Computer science and law don't go together? You bet! How students develop clickable prototypes using legal design thinking

Project: Innovation by Legal Design Thinking – Student Digitalization Lab

Information about the Interview Series

Spotlight: Data Literacy Teaching Lab

In our series 'Spotlight: Data Literacy Teaching Lab' we talk to teachers whose teaching projects were funded by the Digital and Data Literacy in Teaching Lab (DDLitLab) at the University of Hamburg. What were the innovative ideas of the projects? What were the special didactic and content-related challenges, but also highlights? And are there perhaps concrete tips for other teachers who also want to start a new teaching project and are looking for experience reports? We clarify this and more in our look at and behind the scenes. Spotlight on!

Concept & Production: Julia Pawlowski, Sven Rehder, Simon Steinhauser, unterstützt von Laura Aguilera

Professional experience shows that digital applications can hardly be developed without legal input. However, this interdisciplinary work is rarely seen in university studies. Law and computer science students very rarely come together for joint projects during their studies. This means they miss out on important career-relevant experience.

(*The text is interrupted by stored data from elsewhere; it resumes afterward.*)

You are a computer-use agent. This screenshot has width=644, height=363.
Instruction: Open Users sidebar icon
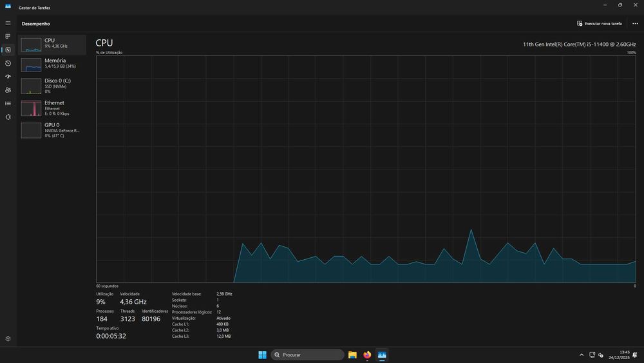coord(8,90)
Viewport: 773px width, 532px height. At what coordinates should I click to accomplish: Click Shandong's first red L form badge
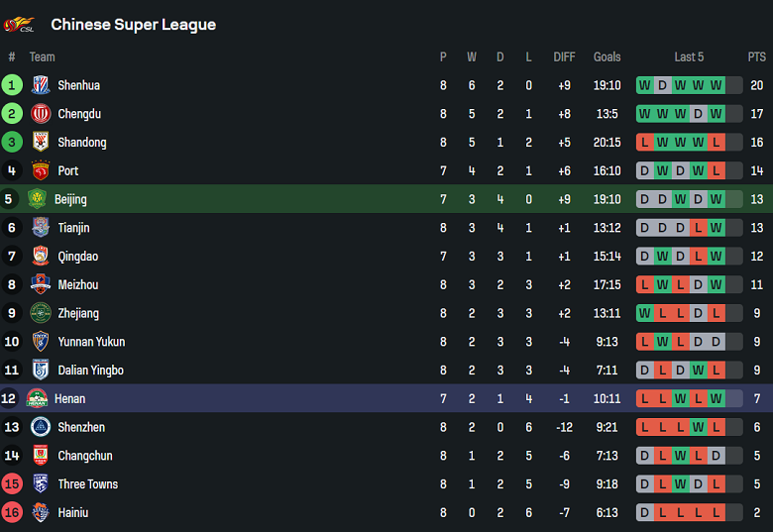645,143
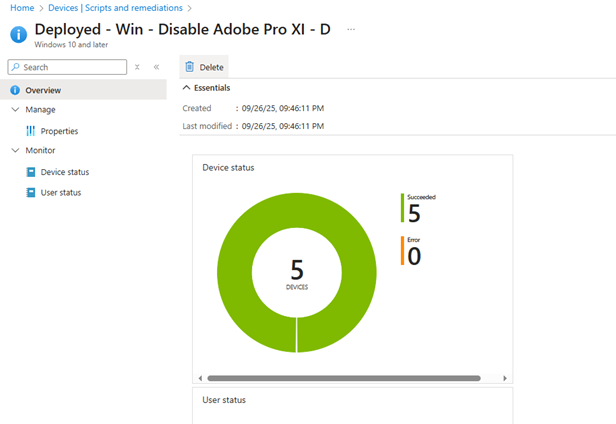Image resolution: width=616 pixels, height=424 pixels.
Task: Collapse the Manage section
Action: coord(14,110)
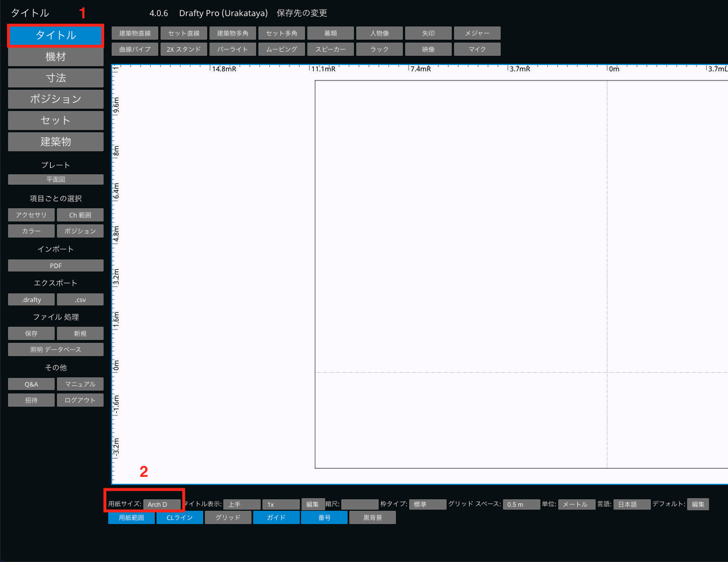Image resolution: width=728 pixels, height=562 pixels.
Task: Click the PDF import button
Action: [56, 266]
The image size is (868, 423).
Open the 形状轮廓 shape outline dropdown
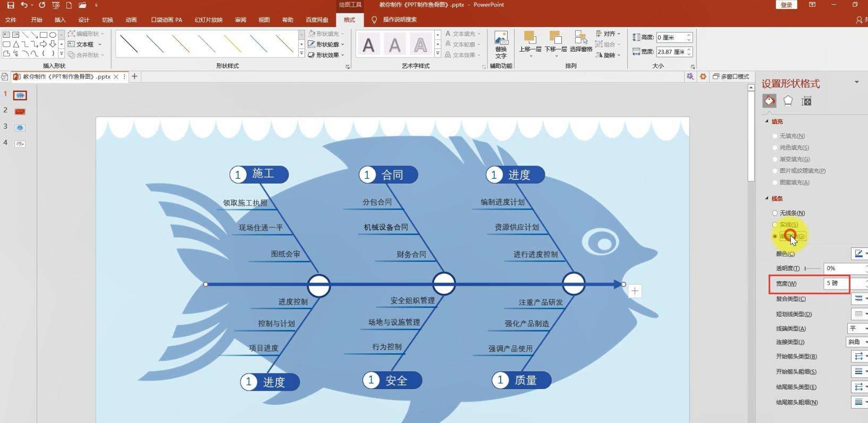pos(326,44)
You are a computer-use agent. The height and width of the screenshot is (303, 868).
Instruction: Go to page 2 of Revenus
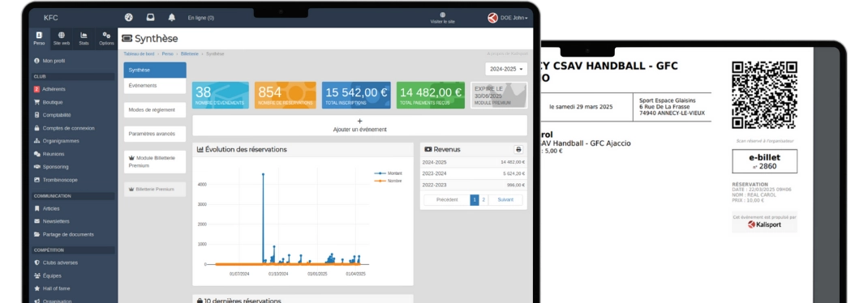483,199
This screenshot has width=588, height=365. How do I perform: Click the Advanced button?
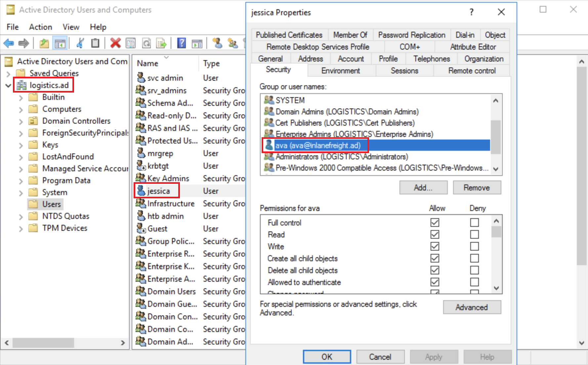(x=472, y=307)
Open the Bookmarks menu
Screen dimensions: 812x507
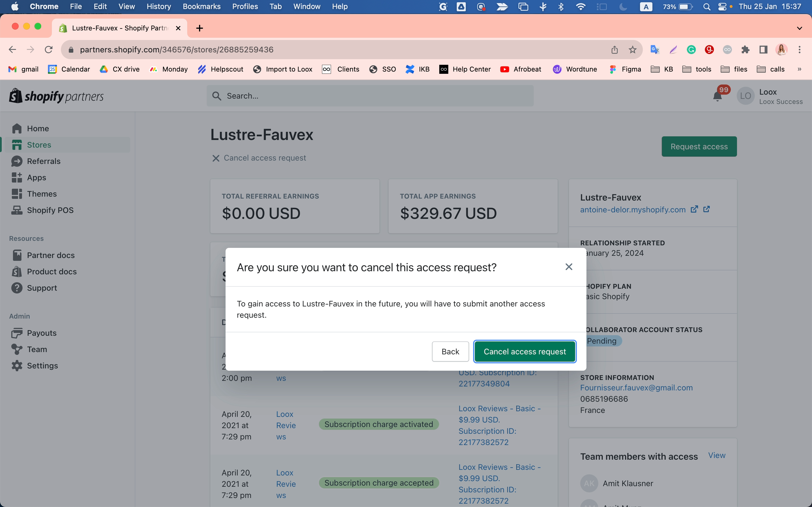pos(201,6)
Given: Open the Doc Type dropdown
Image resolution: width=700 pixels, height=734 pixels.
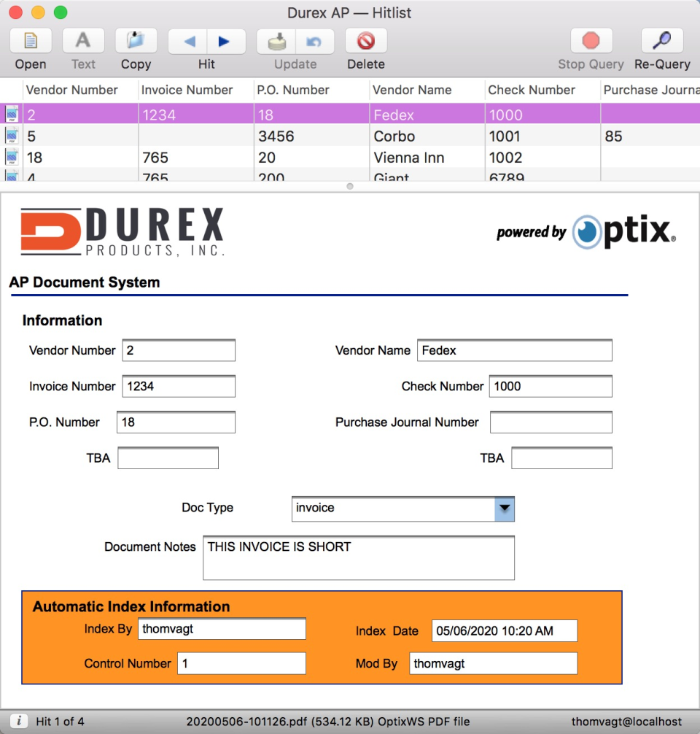Looking at the screenshot, I should (x=504, y=509).
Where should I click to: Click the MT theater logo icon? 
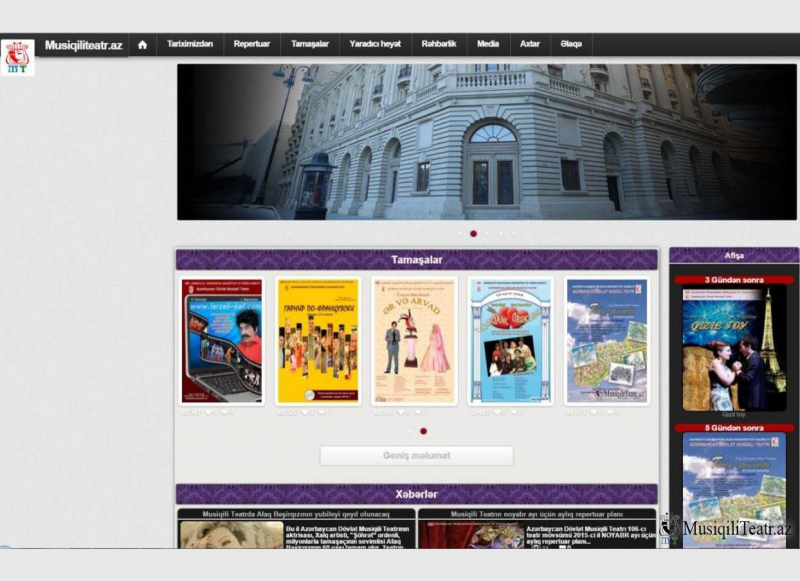click(x=17, y=58)
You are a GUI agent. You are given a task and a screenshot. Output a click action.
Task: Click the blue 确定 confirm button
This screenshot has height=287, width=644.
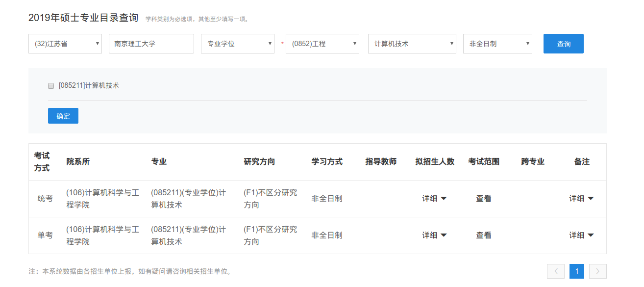(x=63, y=116)
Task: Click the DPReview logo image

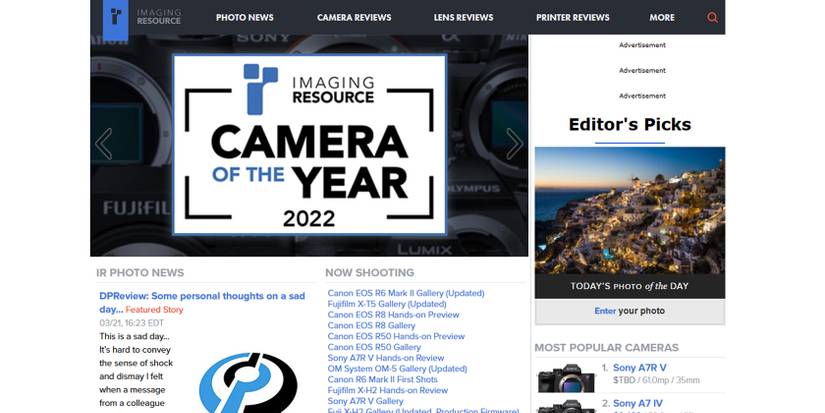Action: [x=248, y=382]
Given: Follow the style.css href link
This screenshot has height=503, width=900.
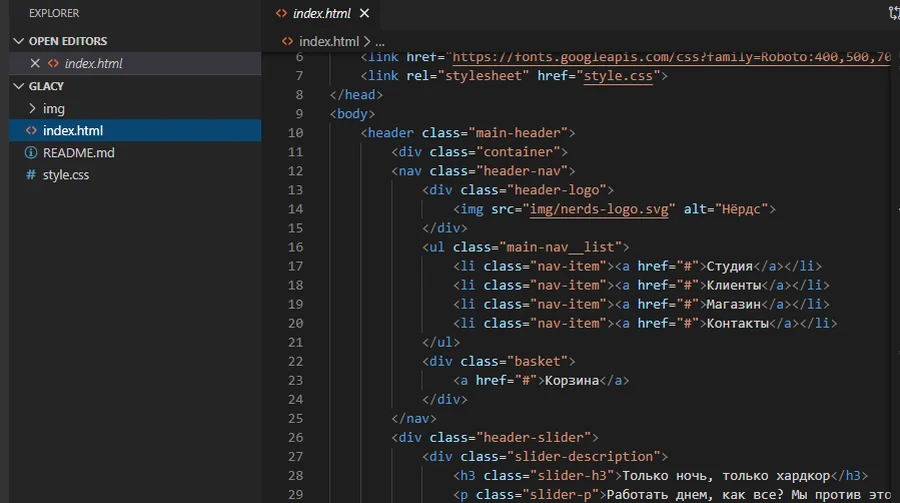Looking at the screenshot, I should pos(618,76).
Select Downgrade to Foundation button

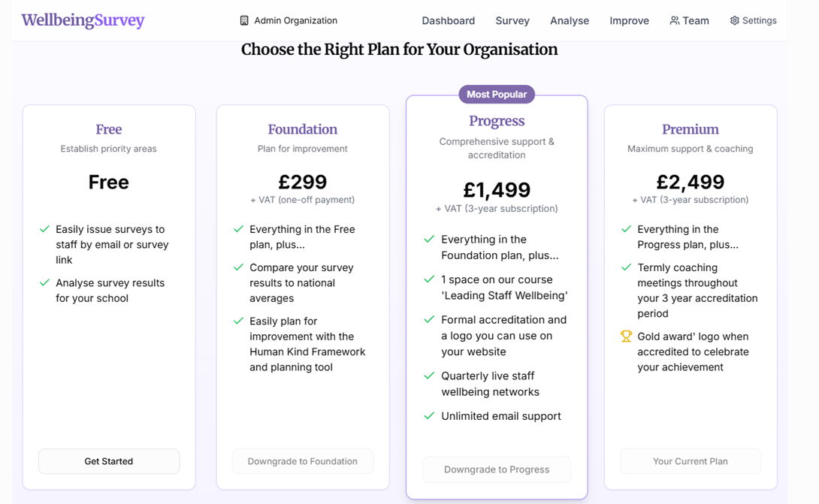(302, 461)
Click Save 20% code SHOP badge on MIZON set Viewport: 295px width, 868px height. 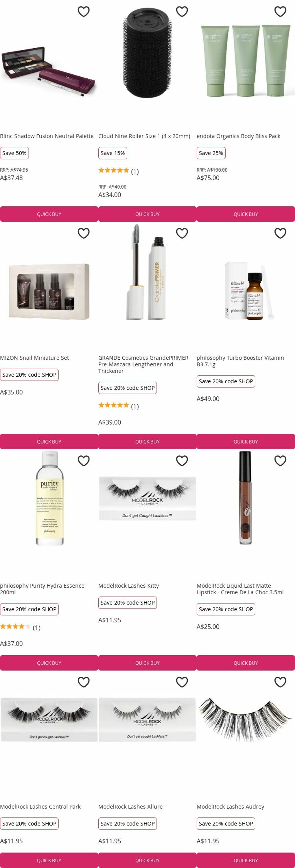[x=29, y=375]
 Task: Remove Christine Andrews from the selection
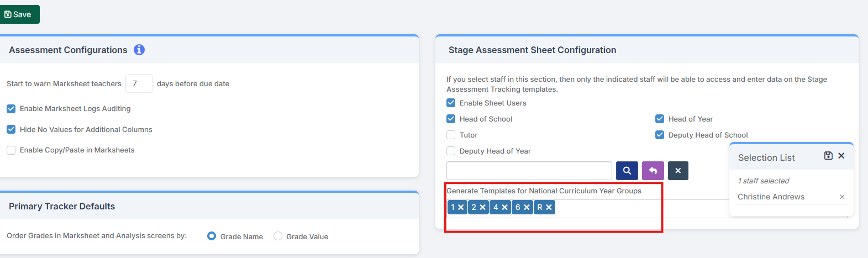click(842, 197)
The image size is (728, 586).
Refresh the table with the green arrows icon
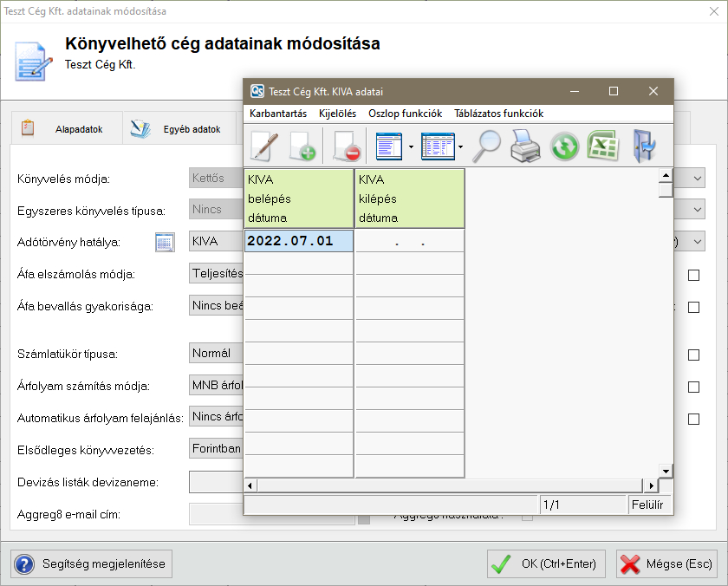coord(564,146)
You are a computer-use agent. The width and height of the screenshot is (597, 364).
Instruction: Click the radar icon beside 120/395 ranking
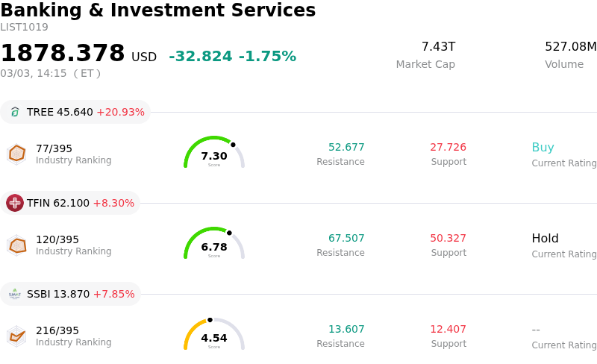pos(16,245)
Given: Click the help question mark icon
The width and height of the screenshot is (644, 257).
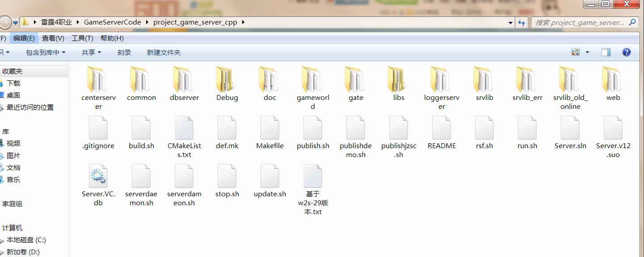Looking at the screenshot, I should pyautogui.click(x=627, y=52).
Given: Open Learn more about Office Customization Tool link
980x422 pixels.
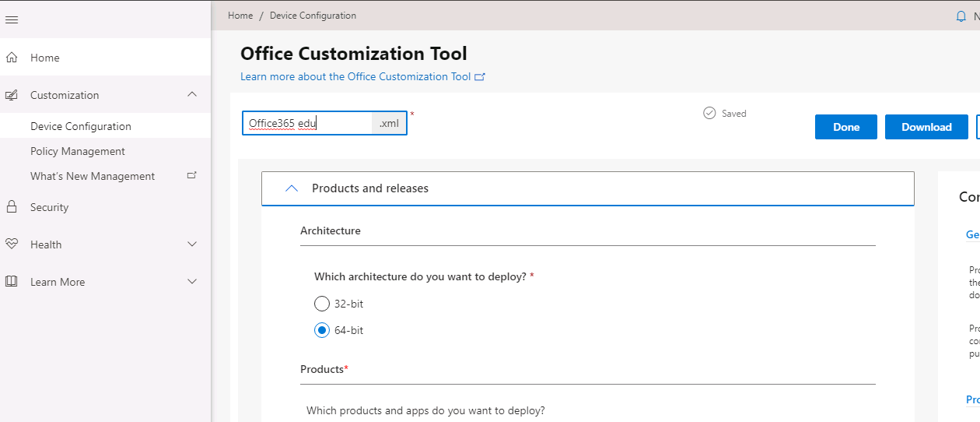Looking at the screenshot, I should [x=355, y=76].
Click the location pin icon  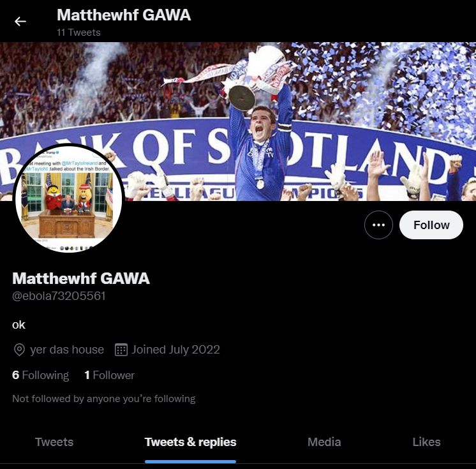(19, 350)
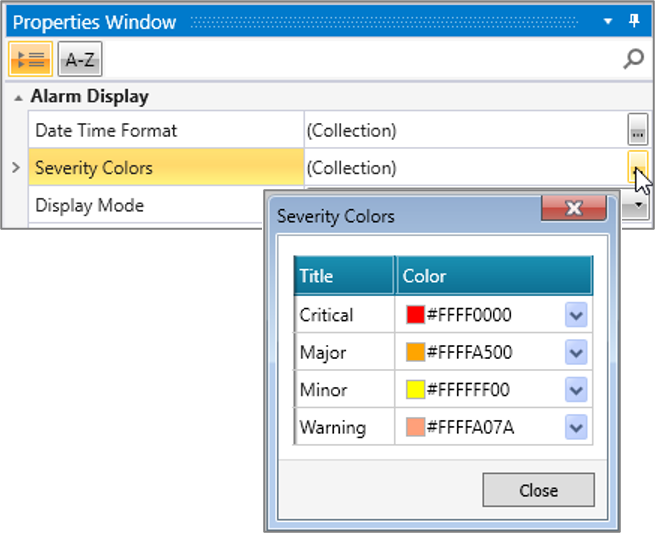Open the Warning color dropdown
Screen dimensions: 655x533
pyautogui.click(x=576, y=427)
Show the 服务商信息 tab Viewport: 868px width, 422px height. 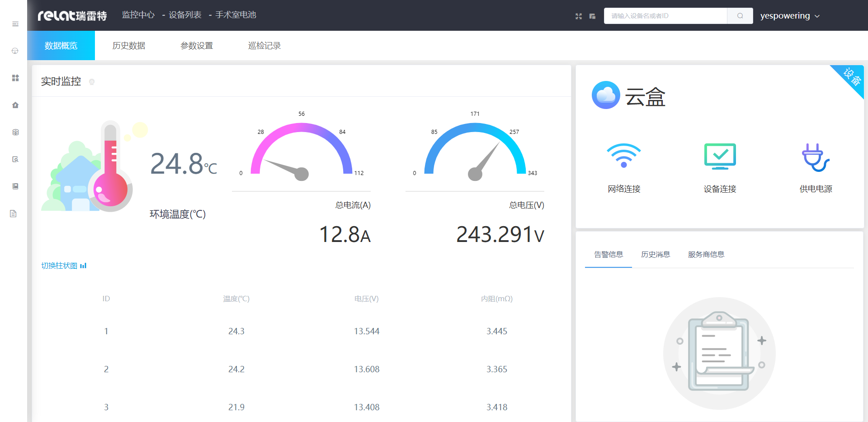coord(706,255)
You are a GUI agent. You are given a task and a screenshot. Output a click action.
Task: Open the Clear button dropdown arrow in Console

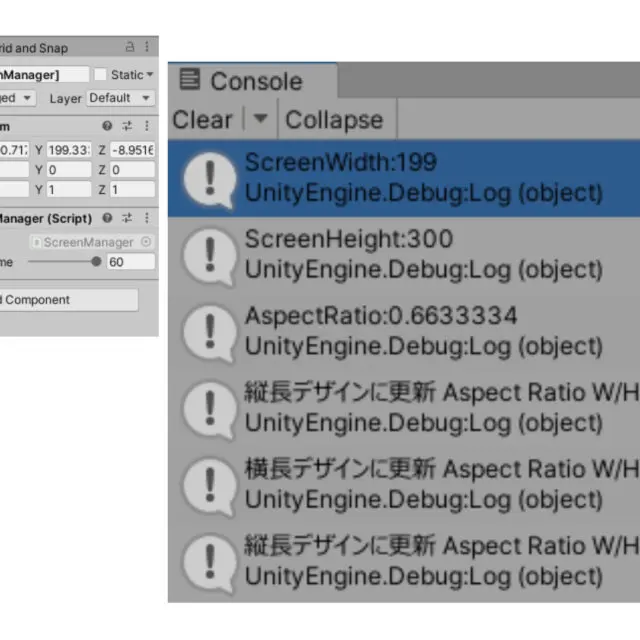click(x=260, y=119)
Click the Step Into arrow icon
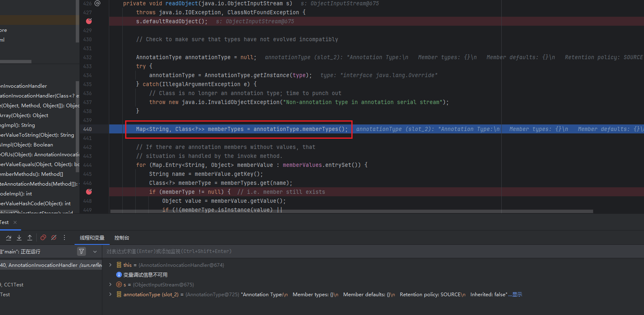This screenshot has height=315, width=644. pyautogui.click(x=19, y=237)
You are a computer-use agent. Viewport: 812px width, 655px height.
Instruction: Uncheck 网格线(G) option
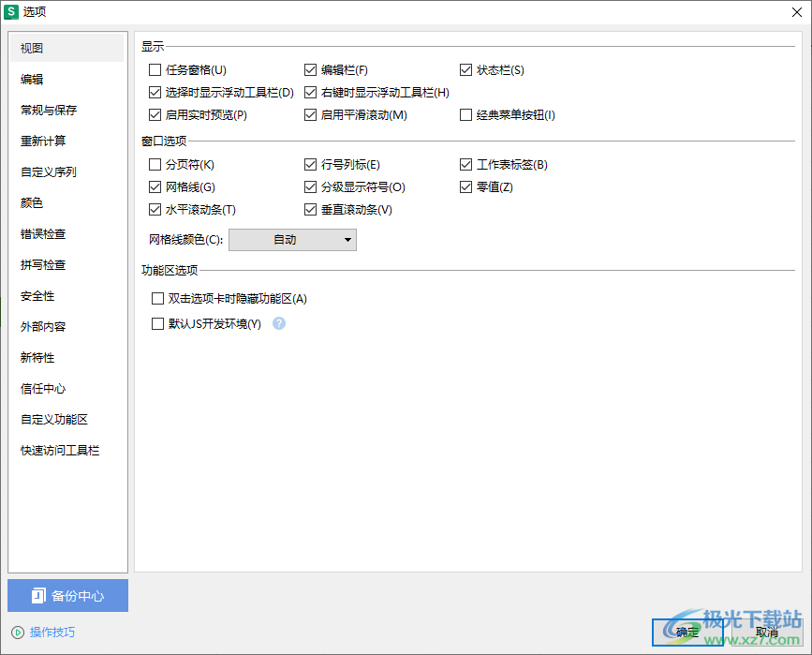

Lukas Musumeci, Anton Sefkow, and Marten Borchers want to change that. They have come together in a combination that is unusual (only at first glance) and have jointly launched the teaching project “Innovation by Legal Design Thinking – Student Digitalization Lab.”

The project was funded over two funding rounds totaling three years at the Digital and Data Literacy in Teaching Lab (DDLitLab for short) and has already been successfully implemented over several semesters at the Faculty of Law and the Department of Computer Science at the University of Hamburg. In this interview, the three talk about setting up the seminar, collaborating with external partner organizations, and the developments the students have undergone in the process.

The goal: Using a no-code tool and in close cooperation with external partners, law and computer science students jointly develop digital applications and reflect on their learning journey from start to finish. In cooperation with institutions such as Caritas or lagfa (State Working Group of Volunteer Agencies in Hamburg), students thus undergo interdisciplinary work and communication processes that prepare them for their future careers.